Partial deletions in the heterochromatin region of the Y chromosome may contribute to increased vulnerability to stress and reduced new neuron formation in mice, according a new study performed by scientists at the Center for Cellular and Molecular Biology (CCMB) and Indian Institute of Chemical Technology (IICT), Hyderabad.
The Y‑chromosome is the male sex determining chromosome in mammals. It is responsible for specifying male body parts in the developing embryo and replenishing the sperm supply in adults. Recent studies have shown that the Y‑chromosome plays an important role in determining the characteristic aggressive behaviour of male mice. While many genes on the Y‑chromosome are expressed in both the testes and the brain, very little is known about the function of most Y‑linked genes in the brain.
“Researchers in this field initially thought that the heterochromatin region of the Y‑chromosome is not functional,” said Rachel Jesudasan, emeritus scientist, CCMB, lead author for the molecular aspects of the study.
Jesudasan’s team was studying the factors involved with infertility using mutant mice with deletions in heterochromatin region of the Y‑chromosome. Surprisingly, in addition to sperm-related defects, they observed certain behavioural alterations in these mutant mice. “We were keen on understanding the neural mechanism and behavioural pattern involved with this activity,” said Jesudasan.
Based on this finding, the researchers conducted a series of experiments to evaluate anxiety and depression-like behaviours in the mutant mice with partial deletions in the Y‑chromosome. They found that the mutant mice reacted more strongly to an acute stressor, showing increased anxiety-like behaviours (when compared to control mice) after being forced to swim in water for 10 minutes.
One probable cause for such changes in stress-induced behaviours could be impaired formation of new neurons in the hippocampus, a brain region involved in the regulation of mood, learning and memory. The researchers found significantly fewer dividing cells in the hippocampi of the mutant male mice, suggesting reduced neurogenesis. They also observed changes in the expression of several genes which mediate the process of neurogenesis.

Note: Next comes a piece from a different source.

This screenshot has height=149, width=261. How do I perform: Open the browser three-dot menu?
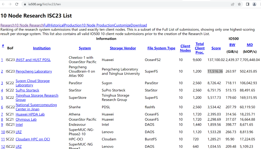point(259,4)
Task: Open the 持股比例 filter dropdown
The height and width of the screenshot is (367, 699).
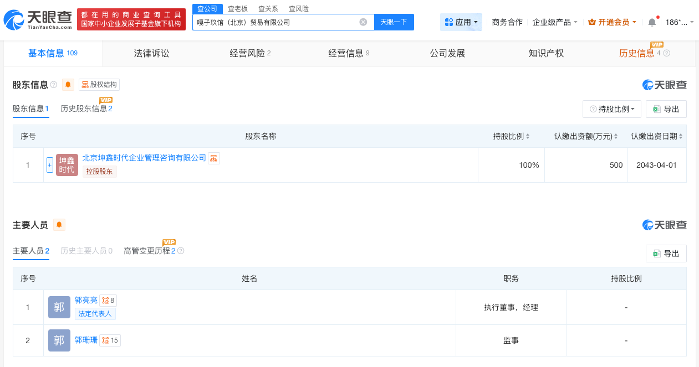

Interestingly, bioinformatic analysis revealed that the regulatory regions of many of these genes displayed partial homology to regions on the Y‑chromosome, implying that perhaps the expression of these genes can be regulated by transcripts from the Y‑chromosome under normal conditions.
“The behavioural changes observed in the mutant mice can be due to the altered neurogenesis in its hippocampal region making them more susceptible to depression and neuropsychiatric disorders,” said Sumana Chakravarty, Principal scientist at IICT, Hyderabad and lead author for the behavioural aspects of the study.
Commenting on the importance of studying sexual dimorphism in neuropsychiatric disorders, Chakravarty said, “Both males and females exhibit similar phenotype for neurological disorders. But the underlying mechanism involved with the regulation of these neurological pathways is different and we are working on understanding the basics of this.”
“The study results are interesting and suggest a potential new mechanism conferring protection against affective conditions in males,” said William Davies, senior lecturer at Cardiff University at Wales, who was not involved with the study, cautioning, however, “The effect sizes in the study are small and the results need to be replicated in larger experimental cohorts before any firm conclusion is drawn.”
Infertility in males has been considered as an underlying cause for stress and depression. This research hints towards the role of the Y‑heterochromatin region as an alternative pathway for regulating anxiety-related behaviour and stress response in males.